This repository contains two different approaches to building an AI for the classic game of Tic-Tac-Toe:
- Reinforcement Learning with Deep Q-Network (RL-DQN)
- Deep Neural Network (DNN) with Minimax and Alpha-Beta Pruning
Each approach is implemented in a separate folder, and both include a Flask-based web interface for playing against the AI.
tic-tac-toe-RL-DQN/
├── create_model.py # Script to create and train the RL-DQN model.
├── app.py # Flask application for the web interface.
├── templates/
│ └── index.html # HTML file for the web interface.
└── static/
├── style.css # CSS for styling the web application.
└── script.js # JavaScript for game functionality.
tic-tac-toe-DNN/
├── create_model.py # Script to create and train the DNN model.
├── app.py # Flask application for the web interface.
├── templates/
│ └── index.html # HTML file for the web interface.
└── static/
├── style.css # CSS for styling the web application.

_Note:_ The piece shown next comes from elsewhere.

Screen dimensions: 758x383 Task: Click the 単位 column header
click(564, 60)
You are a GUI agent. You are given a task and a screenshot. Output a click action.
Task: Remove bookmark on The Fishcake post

└── script.js # JavaScript for game functionality.
- Environment: The
TicTacToeEnv
class simulates the Tic-Tac-Toe game, handling the game state, moves, and rewards. - DQN Agent: The
DQNAgent
class implements the Deep Q-Network, which learns to play the game by interacting with the environment. It uses a neural network to approximate the Q-value function, which estimates the expected future rewards for each action. - Training: The agent is trained over multiple episodes, where it plays the game and updates its Q-values based on the rewards received. The agent uses an epsilon-greedy strategy to balance exploration and exploitation.
- Minimax with Alpha-Beta Pruning: The
minimax
function is used to evaluate the best possible move by exploring the game tree. Alpha-Beta pruning is applied to reduce the number of nodes evaluated, making the algorithm more efficient. - DNN Model: The
create_model
function defines a deep neural network that takes the current board state as input and predicts the best move. The model is trained on a dataset of game states and corresponding optimal moves generated using the Minimax algorithm. - Training: The model is trained on a dataset of 5000 game states, with 20% of the data reserved for testing. The model uses dropout layers to prevent overfitting and is trained using the Adam optimizer.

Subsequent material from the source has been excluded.